Les croyances, la religion et la science ne sont pas nécessairement en conflit les unes avec les autres. Le vrai problème réside plutôt dans la désinformation et l’ignorance. L’ignorance de l’efficacité des vaccins et de tous leurs avantages. Je vous conseille d’aller chercher les informations auprès de personnes qui ont au minimum un diplôme universitaire dans le domaine et qui font de la formation continue. Les réseaux sociaux, on oublie ça!

Plusieurs personnes apportent aussi l’argument: «mon corps, mon choix». Toutefois, ce n’est pas le cas. C’est plutôt : «ton choix, notre santé». La vaccination protège la personne qui reçoit le vaccin, mais aussi les autres et particulièrement les nouveau-nés, les personnes âgées, les patients avec des maladies chroniques et ceux qui ont un système immunitaire diminué.

Bref, ce n’est pas seulement le malade non vacciné qui en paye le prix, mais aussi son entourage et possiblement le nôtre. Ce projet de loi, s’il avait été adopté, n’aurait pas avantagé un groupe en particulier. Toute la population en aurait tiré profit.

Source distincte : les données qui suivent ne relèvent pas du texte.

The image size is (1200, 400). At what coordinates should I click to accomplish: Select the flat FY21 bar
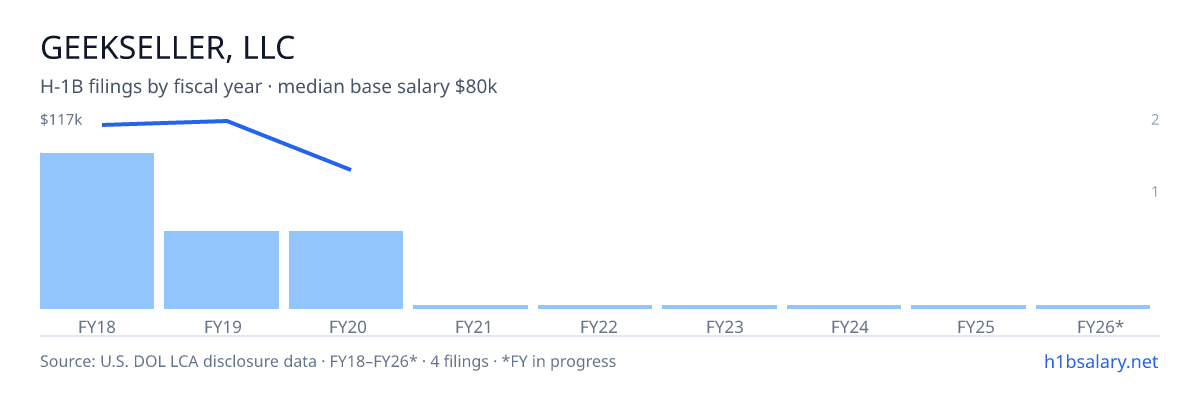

Il est primordial d’avoir une immunisation de masse afin que le vaccin soit vraiment efficace. Il doit y avoir un minimum de pourcentage de la population qui est vacciné si on veut atteindre cette immunisation de masse. Par exemple, pour une maladie très contagieuse comme la rougeole, le minimum est entre 92 et 95%.

Là où j’hésite, c’est lorsque je me pose la question suivante; est-il raisonnable de porter atteinte l’intégrité physique d’individus à quelques répétitions si cela permet de conserver l’intégrité physique au long terme de la population, incluant les personnes dont on a brimé l’intégrité physique?

En d’autres mots, on protège ceux qui sont d’accord et ceux qui sont en désaccord. Je n’ai pas de réponse claire, mais je me questionne à ce sujet.

Je trouve excellent que l’on ait cherché à améliorer l’état de santé de la population par la vaccination. Sans la vaccination, les conséquences individuelles et collectives sont plus désastreuses que les effets secondaires sur une personne.

Ce qui me dérange, c’est le précédent que l’on aurait créé avec le projet de loi 11. S’il avait été adopté, est-ce que la population aurait été encline à l’avenir à accepter d’autres lois qui portent atteinte à l’intégrité physique? Ça aussi, je l’ignore et peu de gens peuvent réellement répondre à cette question.

En France, les élèves doivent avoir reçu 11 vaccins obligatoires pour entrer à l’école. Au Québec, selon la loi, quelqu’un qui souffre de la tuberculose doit absolument être traité afin d’empêcher la propagation de la maladie. Nos députés devraient s’informer sur les avantages et les désavantages de ces lois auprès des experts.

Finalement, je suis enclin à dire que je suis en faveur d’initiatives telles que le projet de loi 11. J’espère que j’ai convaincu plusieurs personnes de se faire vacciner.

Guy Haché B.Sc.(médecine), M.Sc.A., ing.